Without the necessary treatment, gender dysphoria can cause severe psychological distress, including anxiety and suicide. When the government holds individuals in its custody, it must provide them with medically necessary care. The official policy of the Federal Bureau of Prisons and most state agencies is to provide medically necessary care for the treatment of gender dysphoria, and courts have consistently found that denying such care to prisoners based on blanket exclusions violates the Eighth Amendment of the Constitution.
Human Rights Campaign
Regardless of how she came to our attention, Pvt. Chelsea Manning’s transition deserves to be treated with dignity and respect. As she requested in her letter, journalists and other officials should use her chosen name of Chelsea and refer to her with female pronouns. Using the name Bradley or male pronouns is nothing short of an insult. Media, having reported on her wishes, must respect them as is the standard followed by the AP Stylebook.

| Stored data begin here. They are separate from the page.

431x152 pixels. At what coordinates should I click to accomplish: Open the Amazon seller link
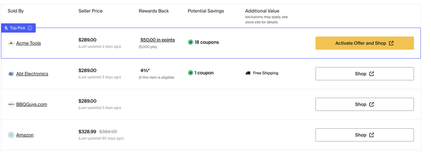[x=25, y=135]
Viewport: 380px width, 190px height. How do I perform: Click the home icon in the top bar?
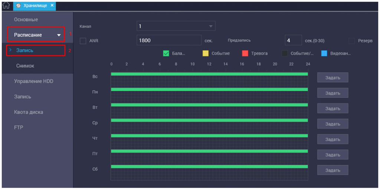coord(6,6)
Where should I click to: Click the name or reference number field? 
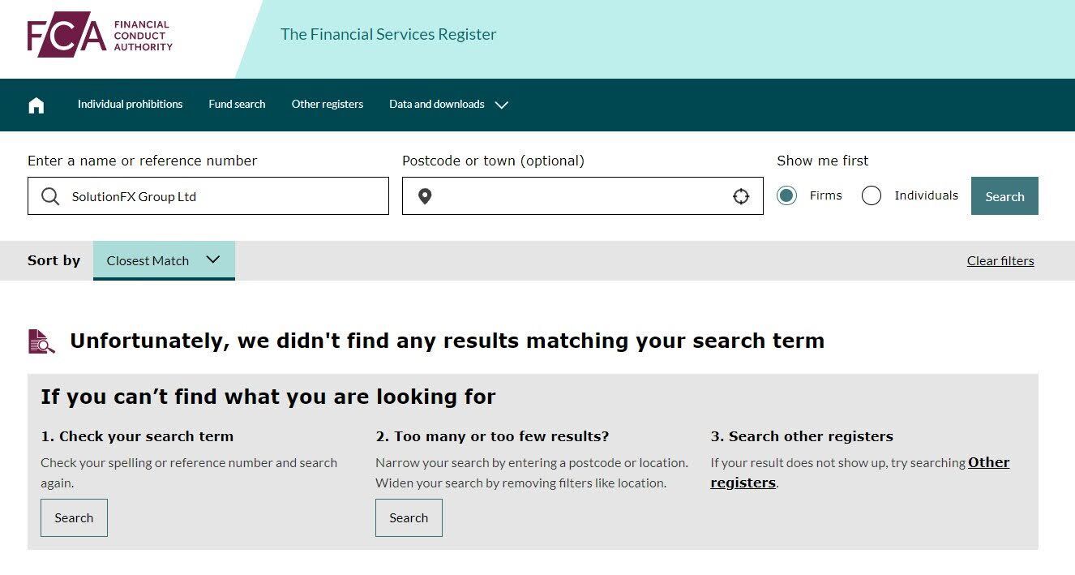[208, 196]
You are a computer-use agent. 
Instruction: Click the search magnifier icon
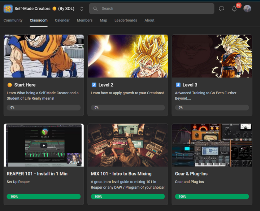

As Pvt. Manning serves her sentence, she deserves the same thing that any incarcerated person does – appropriate and competent medical care and protection from discrimination and violence. The care she receives should be something that she and her doctors – including professionals who understand transgender care – agree is best for her. There is a clear legal consensus that it is the government’s responsibility to provide medically necessary care for transgender people and the military has an obligation to follow those guidelines.

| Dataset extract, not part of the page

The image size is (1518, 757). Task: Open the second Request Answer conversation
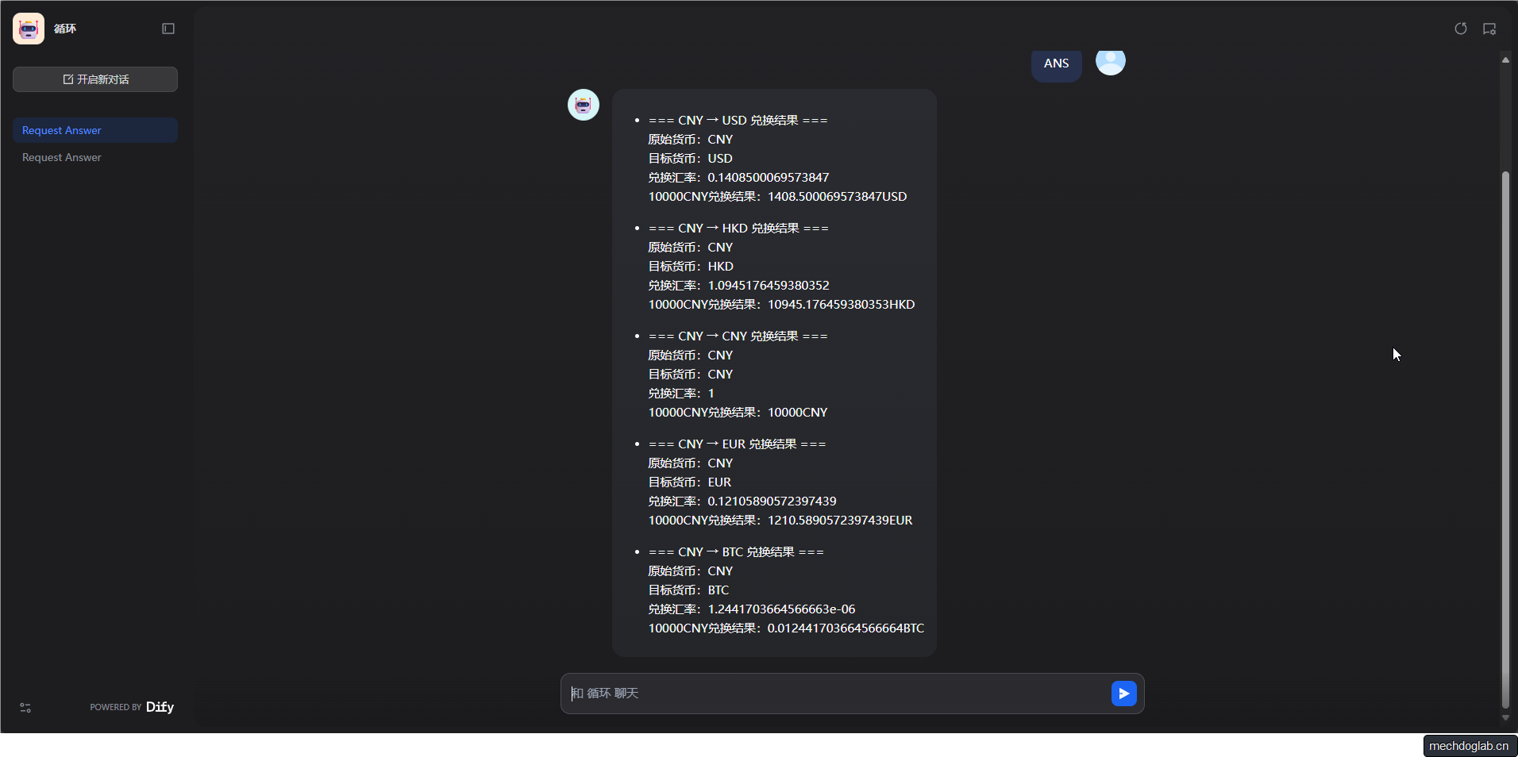62,158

What should not be lost is that there are transgender servicemembers and veterans who serve and have served this nation with honor, distinction and great sacrifice. We must not forget or dishonor those individuals. Pvt. Manning’s experience is not a proxy for any other transgender man or woman who wears the uniform of the United States.
Lambda Legal
Transgender people--like all people--deserve health care and are constitutionally protected in prison. Period. In fact the U.S. Supreme Court has previously ruled in Farmer v. Brennan on the right of transgender people to be free from cruel and unusual punishment while in prison which includes withholding medically necessary treatment.

"It would be a shame if the U.S. military prison system held itself to a lower standard than civil prisons. The Constitution requires that Chelsea Manning receive medical care at Ft. Leavenworth--to do otherwise would be a violation of the Eighth Amendment."

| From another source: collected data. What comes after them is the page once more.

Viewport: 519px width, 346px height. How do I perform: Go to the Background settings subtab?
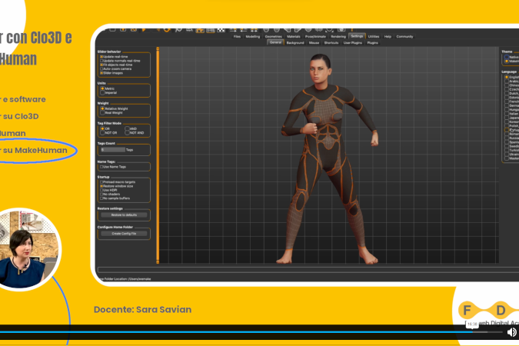pyautogui.click(x=295, y=43)
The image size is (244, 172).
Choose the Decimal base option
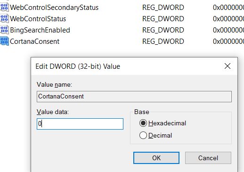[155, 135]
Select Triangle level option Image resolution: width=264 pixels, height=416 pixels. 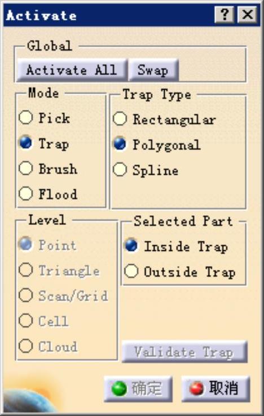26,269
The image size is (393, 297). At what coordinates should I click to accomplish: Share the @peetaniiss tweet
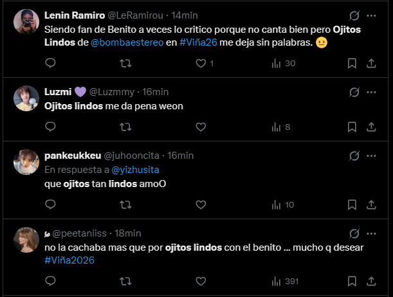point(371,281)
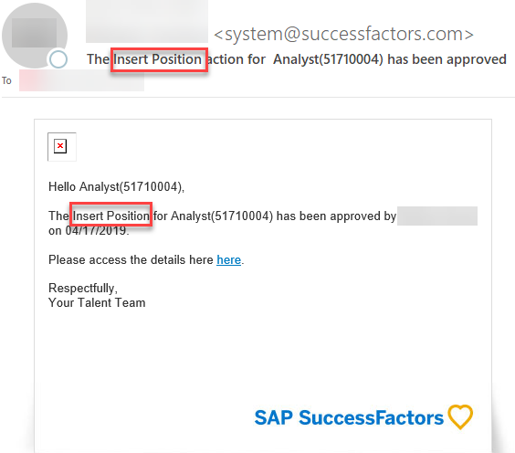Viewport: 515px width, 453px height.
Task: Click the broken image placeholder icon
Action: (x=61, y=147)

In the 1994 seminal Eighth Amendment case involving a transgender plaintiff, Farmer v. Brennan, the court stated that "prison officials have a duty under the Eighth Amendment to provide humane conditions of confinement. They must ensure that inmates receive adequate food, clothing, shelter, and medical care."

Just last year the U.S. Supreme Court declined review of a 6th Circuit decision in Fields v. Smith striking down as unconstitutional a Wisconsin law that barred medical care for transgender prisoners. Lambda Legal and the ACLU won that case on behalf of transgender prisoners.